Left-handers may be better at gaming

The article by Helen Carter is on ABC Science Online.

It’s based on research published in the November issue of the journal Neuropsychology, which is subscription only, so I couldn’t go directly to the source. Hemispheric Interactions Are Different in Left-Handed Individuals is the article title – neither the research nor the journal article are as focused on gaming as the ABC article is.

Questions I have about this include:

  • is a sample set of 100 enough to generalize this?
  • how did they control for physical differences in “pushing the button”?
  • how much performance advantage do left-handers have?  what’s the data?
  • if exercising the left hand as well as the right allows both hemispheres of the brain to develop more fully, as well as communicate and perform more quickly, would there be usefulness in intentionally training us from a young age to use both hands, and thus both hemispheres?

Fascinating! Anyone know more research, or have access to the data from this one? From the article:

Dr Nick Cherbuin from the Australian National University and colleagues report their findings in the November issue of the journal Neuropsychology.

He says the left-hander’s brain is wired slightly differently to the right-hander’s as it tends to be more symmetrical with larger and perhaps faster connections between hemispheres.

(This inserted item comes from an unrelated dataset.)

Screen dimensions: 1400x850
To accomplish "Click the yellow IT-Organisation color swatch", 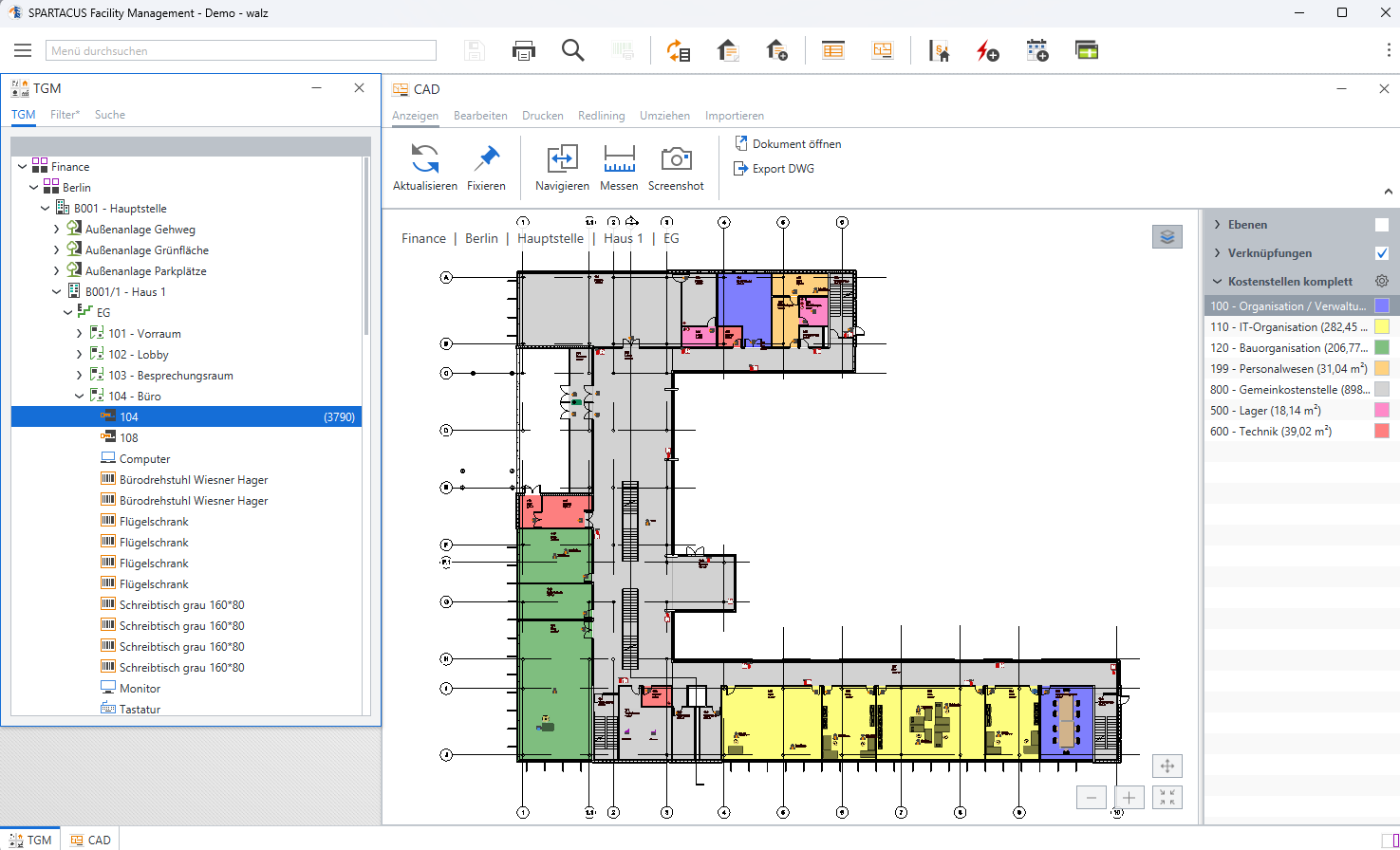I will [1382, 327].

The research found that on average those with faster connections were more efficient at performing tasks that require processing in two hemispheres.

“Typically we tend to use more our two hemispheres together when tasks are very fast or very hard and one hemisphere does not have enough resources to cope,” Cherbuin says.

“Examples might be dealing with multiple stimuli that are presented very briefly or tasks which require interpretation of a lot of information such as talking while driving in heavy traffic, piloting a jet fighter or playing fast computer games.

The computer tests in 80 right and 20 left-handers measured how fast information transferred between hemispheres by hitting a button to indicate whether a light flash was left or right of a dot.

Another test to match letters found left-handers performed better when letters flashed on both sides of the dot, requiring collaboration across hemispheres.

Right-handers did better when letters were on the same side of the dot, making them more efficient at single hemisphere processing.